Wartasulsel.net, – Pilkada Kab Takalar Sulsel adalah salah satu pesta demokrasi serentak di 101 wilayah di Indonesia. Pilkada tersebut terbilang unik dan seru karena hanya satu pilkada dan cuma menghadirkan dua kontestan calon. Segala daya dan potensi dikerahkan para aktor pilitik dan mesin partai sebagai strategi Test on the Water menghadapi pilkada Gubernur Sulsel 2018.
Hasil rapat pleno KPU Takalar, rekapitulasi akhir suara pilkada menetapkan pasangan penantang Syamsari Kitta – Achmad Daeng sebagai pemenang dengan meraih 88.113 suara sedangkan suara Burhanuddin – Natsir (Petahana) meraih 86.090 suara, selisih suara 1,16 % dengan total suara 2.023 suara (Rakyat.com).
Perkembangan terakhir adalah terbitnya Surat Keterangan (Keputusan) Panwaslu tgl 25/2/2017 yang ditanda tangani oleh Ketua Panwaslu Ibrahim S untuk tidak menindaklanjuti laporan dari Tim Petahana Boer – Nojeng dengan alasan tidak memiliki bukti yang cukup. Menanggapi surat tersebut Ketua Tim Bur-Nojeng Makmur Mustakim sekaligus pelapor di Panwaslu mengatakan bahwa Panwaslu tidak bekerja dan mencurigai masuk angin.
Lanjut koordinator pemenangan Bur-Nojeng mengatakan bahwa 5.486 pemilih tercatat tidak melalui pemutakhiran data (Makassar,tribunnews).

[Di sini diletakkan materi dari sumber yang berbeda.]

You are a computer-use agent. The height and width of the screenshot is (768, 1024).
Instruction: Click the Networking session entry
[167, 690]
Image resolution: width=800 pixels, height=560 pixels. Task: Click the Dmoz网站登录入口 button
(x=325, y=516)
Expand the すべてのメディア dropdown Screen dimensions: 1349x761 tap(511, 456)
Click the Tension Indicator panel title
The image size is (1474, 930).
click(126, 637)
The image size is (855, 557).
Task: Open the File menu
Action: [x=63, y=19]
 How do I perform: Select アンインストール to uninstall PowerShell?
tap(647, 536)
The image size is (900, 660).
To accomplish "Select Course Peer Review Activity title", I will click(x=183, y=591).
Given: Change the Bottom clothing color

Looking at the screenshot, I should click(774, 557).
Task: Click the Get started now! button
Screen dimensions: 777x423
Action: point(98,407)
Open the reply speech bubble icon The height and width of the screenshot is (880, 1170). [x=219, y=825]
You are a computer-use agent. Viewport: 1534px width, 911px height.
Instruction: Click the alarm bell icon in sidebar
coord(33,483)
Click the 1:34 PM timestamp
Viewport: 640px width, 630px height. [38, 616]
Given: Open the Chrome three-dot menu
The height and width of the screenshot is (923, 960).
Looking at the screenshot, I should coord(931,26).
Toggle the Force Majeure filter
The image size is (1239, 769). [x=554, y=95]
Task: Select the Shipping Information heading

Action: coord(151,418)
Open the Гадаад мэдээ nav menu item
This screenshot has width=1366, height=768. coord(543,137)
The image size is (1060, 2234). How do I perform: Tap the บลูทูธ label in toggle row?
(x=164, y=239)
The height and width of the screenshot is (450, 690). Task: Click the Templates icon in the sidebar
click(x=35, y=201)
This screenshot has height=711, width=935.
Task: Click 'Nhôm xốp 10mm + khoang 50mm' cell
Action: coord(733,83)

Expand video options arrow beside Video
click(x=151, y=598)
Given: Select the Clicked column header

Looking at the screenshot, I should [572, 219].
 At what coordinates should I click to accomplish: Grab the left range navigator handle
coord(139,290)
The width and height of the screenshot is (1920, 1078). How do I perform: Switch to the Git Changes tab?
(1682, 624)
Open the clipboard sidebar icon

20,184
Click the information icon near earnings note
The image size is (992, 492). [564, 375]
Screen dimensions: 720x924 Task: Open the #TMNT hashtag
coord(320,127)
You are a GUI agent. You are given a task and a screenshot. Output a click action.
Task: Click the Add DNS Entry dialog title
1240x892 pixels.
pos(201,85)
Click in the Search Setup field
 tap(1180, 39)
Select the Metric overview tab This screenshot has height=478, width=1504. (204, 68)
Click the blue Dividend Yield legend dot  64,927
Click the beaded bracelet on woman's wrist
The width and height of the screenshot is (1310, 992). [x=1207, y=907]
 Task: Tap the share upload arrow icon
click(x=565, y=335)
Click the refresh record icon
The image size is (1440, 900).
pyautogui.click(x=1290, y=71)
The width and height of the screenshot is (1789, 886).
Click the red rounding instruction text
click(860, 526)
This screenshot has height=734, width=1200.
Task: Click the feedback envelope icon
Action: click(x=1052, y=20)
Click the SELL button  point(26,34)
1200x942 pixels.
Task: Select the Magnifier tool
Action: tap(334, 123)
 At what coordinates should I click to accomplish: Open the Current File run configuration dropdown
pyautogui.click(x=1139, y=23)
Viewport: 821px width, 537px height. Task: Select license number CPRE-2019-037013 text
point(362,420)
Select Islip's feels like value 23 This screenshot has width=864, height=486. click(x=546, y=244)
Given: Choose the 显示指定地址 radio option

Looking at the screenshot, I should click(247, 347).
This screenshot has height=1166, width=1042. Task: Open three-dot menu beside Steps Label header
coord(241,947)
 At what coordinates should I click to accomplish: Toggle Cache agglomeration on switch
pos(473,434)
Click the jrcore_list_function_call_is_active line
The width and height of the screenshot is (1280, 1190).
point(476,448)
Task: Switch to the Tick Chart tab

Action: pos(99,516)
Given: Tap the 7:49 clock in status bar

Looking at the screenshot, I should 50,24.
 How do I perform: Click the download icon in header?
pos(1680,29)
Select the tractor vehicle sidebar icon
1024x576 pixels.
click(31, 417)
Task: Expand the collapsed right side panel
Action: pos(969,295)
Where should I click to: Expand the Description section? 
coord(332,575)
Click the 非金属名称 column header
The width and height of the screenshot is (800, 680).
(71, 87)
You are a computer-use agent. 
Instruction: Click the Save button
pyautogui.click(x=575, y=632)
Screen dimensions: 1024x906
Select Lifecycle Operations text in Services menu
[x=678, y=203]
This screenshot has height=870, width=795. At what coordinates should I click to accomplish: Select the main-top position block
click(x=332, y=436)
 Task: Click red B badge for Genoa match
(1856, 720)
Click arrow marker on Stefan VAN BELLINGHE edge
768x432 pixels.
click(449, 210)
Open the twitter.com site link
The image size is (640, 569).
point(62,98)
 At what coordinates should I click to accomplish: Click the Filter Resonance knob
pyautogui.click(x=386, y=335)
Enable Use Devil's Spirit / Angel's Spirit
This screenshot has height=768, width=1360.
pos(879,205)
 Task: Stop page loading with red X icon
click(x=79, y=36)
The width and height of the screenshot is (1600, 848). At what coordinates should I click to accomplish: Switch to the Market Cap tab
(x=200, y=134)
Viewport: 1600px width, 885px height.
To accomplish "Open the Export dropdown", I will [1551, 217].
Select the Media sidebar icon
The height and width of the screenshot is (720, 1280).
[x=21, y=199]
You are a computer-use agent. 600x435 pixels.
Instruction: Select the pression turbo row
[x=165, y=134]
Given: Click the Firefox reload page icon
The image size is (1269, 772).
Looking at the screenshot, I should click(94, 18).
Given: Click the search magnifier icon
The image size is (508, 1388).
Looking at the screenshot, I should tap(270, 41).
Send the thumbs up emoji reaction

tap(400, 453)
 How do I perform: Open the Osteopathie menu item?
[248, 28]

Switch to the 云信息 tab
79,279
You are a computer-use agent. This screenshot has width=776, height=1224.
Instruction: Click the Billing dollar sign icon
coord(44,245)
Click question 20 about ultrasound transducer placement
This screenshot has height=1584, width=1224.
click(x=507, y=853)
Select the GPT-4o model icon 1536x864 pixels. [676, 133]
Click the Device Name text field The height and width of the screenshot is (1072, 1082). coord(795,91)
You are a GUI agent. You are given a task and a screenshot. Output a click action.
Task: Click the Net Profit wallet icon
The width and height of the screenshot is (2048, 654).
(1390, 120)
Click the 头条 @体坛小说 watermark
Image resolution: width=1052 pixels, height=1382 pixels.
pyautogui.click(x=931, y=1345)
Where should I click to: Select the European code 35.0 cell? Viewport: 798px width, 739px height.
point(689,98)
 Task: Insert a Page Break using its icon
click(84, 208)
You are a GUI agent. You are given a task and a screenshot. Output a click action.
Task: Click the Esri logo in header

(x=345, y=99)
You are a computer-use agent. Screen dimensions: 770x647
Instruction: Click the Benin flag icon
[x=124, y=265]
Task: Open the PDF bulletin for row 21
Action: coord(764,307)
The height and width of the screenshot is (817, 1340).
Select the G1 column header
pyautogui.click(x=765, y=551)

Melihat dinamika yang dengan kontestasi maupun konstalasi politik Pilkada Takalar menuntun saya memberikan justice opinion tentang apa yang telah terjadi dan bagaimana mestinya menyikapinya.
Siri na pacce(pesse), siap menang siap kalah
Masyarakat Bugis Makassar dikenal dengan _siri na pacce_ (harga diri) dalam memegang teguh atas apa yang telah diucapkan dan dijanjikan untuk menjaga pilkada damai dengan dan komitmen siap kalah siap menang. Jargon identitas, watak, karakter tersebut mestinya mendarah daging pada setiap keturunan Bugis Makassar.
Nilai siri’ dapat dipandang sebagai suatu konsep kultural yang mesti dan harus memberikan implikasi setiap tingkah laku yang nyata termasuk siap menang siap kalah dalam pilkada.
Jalur UU dan Peraturan Pasangan calon yang tidak puas dengan hasil pilkada serentak 2017, maka yang bersangkutan bisa mengajukan sengketa pilkada ke Mahkamah Konstitusi (MK) tiga hari pasca penetapan hasil pilkada.
Namun, syarat pengajuan sengketa pilkada harus memenuhi selisih 2 sampai 0,5 % dari jumlah suara sah pilkada. Dalam Undang-undang (UU) No. 10 Tahun 2016 tentang Pemilihan Kepala Daerah disebutkan beberapa ketentuannya sebagaimana diatur dalam Pasal 157 dan Pasal 158.
Selisih suara hasil pilkada Takalar sebesar 1,16 % suara sehingga memenuhi UU, namun harus dilengkapi alat/dokumen bukti dan Keputusan KPU Kabupaten tentang hasil rekapitulasi penghitungan suara. Maka tempuhlah jalur dan mekanisme yang telah ditentukan.
Marilah kita sukseskan pesta ini karena sejatinya adalah pestanya rakyat untuk memilih pemimpin yang melayani masyarakat. Sikap dan tindakan yang “Sipakatau, Sipakalebbi dan Sipatokkong untuk persatuan dan kesatuan.